The Red Queen
Simay Kislaoglu
Oil on Canvas | 120 × 180 cm

“It takes all the running you can do, to keep in the same place.”
— Lewis Carroll, Through the Looking-Glass

This line, spoken by the Red Queen in Lewis Carroll’s chess-structured novel, captures the paradox of movement within systems: effort does not guarantee progress, and motion without strategy leads only to repetition.

Kıslaoğlu draws from this literary foundation to position the Red Queen not as a decorative monarch, but as a symbol of disciplined authority. Within Carroll’s world, identity and power are defined by placement on the board by rules, rank, and consequence. The queen embodies command inside constraint.

The painting translates this philosophy into a contemporary visual language. The figure’s composed posture and direct gaze suggest awareness rather than impulse. Strength is rendered through restraint; dominance through precision. The geometric costume echoes the chessboard’s architecture, reinforcing themes of structure, hierarchy, and calculated motion. The knight emblem signals tactical intelligence power exercised with foresight.

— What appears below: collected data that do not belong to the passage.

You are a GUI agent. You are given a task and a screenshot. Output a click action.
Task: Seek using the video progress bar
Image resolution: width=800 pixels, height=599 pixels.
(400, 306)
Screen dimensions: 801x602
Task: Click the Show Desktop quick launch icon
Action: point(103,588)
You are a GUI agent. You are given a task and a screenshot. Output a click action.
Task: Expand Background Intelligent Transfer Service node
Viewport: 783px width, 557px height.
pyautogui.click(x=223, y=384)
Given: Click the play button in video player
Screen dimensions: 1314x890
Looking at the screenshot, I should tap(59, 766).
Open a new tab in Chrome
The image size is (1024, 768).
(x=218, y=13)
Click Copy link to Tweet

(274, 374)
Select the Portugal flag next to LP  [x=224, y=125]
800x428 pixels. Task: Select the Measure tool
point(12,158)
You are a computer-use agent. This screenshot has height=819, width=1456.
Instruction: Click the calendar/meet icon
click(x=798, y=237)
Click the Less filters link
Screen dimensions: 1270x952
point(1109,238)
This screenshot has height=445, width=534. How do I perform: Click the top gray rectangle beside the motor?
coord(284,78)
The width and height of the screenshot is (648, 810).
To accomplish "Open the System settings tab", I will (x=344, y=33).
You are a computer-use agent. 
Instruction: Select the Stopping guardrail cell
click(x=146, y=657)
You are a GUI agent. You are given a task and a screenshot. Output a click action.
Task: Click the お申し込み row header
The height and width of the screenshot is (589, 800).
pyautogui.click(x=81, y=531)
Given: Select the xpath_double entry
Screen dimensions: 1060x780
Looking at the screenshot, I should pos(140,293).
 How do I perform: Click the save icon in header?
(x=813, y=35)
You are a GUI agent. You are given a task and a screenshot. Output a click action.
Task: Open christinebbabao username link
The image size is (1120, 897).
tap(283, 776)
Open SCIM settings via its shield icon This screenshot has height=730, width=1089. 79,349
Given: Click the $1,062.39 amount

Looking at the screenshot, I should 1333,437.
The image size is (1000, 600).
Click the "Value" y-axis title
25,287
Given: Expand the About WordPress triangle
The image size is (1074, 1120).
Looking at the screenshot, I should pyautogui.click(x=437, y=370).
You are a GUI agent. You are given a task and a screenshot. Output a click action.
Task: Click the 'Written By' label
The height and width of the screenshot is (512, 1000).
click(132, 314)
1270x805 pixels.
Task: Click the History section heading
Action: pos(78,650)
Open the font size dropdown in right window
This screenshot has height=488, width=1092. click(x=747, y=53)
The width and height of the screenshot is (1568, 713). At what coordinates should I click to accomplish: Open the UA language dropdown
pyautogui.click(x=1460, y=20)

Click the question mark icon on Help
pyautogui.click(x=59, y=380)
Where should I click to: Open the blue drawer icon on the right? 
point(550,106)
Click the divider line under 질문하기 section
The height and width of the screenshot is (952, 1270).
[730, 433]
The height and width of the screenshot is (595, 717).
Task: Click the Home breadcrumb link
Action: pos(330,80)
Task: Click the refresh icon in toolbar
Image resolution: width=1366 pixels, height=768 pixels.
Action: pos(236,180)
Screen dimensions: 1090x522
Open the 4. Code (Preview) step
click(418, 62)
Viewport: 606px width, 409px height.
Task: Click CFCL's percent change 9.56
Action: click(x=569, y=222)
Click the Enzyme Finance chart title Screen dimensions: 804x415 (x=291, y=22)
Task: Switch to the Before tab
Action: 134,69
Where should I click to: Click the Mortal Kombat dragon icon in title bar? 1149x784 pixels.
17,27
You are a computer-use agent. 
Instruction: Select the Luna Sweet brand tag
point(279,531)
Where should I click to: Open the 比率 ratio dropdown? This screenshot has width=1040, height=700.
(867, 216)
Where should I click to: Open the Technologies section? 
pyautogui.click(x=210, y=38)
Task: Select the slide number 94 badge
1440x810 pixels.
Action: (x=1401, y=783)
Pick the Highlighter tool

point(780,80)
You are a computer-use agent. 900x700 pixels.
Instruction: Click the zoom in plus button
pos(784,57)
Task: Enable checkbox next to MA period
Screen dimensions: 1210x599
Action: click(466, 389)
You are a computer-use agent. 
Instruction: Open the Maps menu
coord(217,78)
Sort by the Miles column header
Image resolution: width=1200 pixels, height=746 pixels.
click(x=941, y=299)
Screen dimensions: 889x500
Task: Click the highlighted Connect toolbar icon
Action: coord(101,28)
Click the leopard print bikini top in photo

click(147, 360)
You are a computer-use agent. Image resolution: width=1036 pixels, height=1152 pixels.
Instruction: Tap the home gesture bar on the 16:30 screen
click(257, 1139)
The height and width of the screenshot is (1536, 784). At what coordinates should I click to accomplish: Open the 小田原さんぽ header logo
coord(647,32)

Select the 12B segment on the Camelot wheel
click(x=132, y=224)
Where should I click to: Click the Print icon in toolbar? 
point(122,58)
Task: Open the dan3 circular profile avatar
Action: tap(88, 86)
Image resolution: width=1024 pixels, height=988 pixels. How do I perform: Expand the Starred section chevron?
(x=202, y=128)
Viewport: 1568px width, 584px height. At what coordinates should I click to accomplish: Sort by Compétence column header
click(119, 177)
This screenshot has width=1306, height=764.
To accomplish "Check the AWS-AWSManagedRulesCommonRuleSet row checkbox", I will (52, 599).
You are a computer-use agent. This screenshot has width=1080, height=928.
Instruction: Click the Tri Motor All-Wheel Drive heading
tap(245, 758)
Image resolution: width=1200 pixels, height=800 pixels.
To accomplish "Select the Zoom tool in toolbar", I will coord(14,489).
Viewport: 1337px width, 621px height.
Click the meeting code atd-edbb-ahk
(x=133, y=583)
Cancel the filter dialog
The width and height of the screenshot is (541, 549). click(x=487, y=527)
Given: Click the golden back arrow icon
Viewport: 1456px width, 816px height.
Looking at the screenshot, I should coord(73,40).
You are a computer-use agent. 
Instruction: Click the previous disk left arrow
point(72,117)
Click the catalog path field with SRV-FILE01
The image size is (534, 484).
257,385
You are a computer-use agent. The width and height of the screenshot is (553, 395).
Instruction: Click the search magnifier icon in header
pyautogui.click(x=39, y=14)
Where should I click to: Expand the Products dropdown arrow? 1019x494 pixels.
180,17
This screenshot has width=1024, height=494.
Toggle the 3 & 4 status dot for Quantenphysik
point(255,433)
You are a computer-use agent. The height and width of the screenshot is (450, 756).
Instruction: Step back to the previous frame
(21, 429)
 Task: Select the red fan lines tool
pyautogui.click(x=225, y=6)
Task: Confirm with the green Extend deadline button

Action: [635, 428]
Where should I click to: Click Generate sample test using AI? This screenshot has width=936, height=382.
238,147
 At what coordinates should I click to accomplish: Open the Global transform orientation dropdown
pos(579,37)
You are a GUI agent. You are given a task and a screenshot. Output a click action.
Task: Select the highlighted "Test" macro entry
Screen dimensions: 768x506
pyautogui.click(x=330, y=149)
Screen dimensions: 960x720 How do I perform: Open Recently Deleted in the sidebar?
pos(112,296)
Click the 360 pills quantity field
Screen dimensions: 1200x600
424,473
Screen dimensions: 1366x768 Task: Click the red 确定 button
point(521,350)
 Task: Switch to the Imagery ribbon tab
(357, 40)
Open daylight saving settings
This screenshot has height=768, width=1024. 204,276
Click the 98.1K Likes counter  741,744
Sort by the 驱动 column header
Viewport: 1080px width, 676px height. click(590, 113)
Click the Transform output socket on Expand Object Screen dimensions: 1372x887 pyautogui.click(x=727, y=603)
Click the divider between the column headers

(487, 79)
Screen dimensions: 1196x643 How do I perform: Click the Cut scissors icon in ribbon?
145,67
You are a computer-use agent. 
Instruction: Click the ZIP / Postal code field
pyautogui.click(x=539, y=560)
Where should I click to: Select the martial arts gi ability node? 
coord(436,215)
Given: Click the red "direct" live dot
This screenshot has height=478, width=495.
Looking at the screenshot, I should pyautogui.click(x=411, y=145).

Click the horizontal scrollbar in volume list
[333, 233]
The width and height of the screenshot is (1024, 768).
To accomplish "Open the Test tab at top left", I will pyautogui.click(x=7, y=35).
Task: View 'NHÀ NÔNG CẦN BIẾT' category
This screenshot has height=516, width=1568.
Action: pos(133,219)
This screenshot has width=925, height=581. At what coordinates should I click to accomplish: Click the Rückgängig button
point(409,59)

Rather than celebrating speed or spectacle, The Red Queen reflects on strategic endurance: the capacity to move deliberately within rigid systems while maintaining presence and control.

This work forms part of Kışlaoğlu’s ongoing 64 Series, an exploration of silent power structures, human roles, and the psychological landscapes of strategy.

Artist Statement
“I am interested in power that understands its environment. The Red Queen reminds us that movement alone is not mastery awareness is.”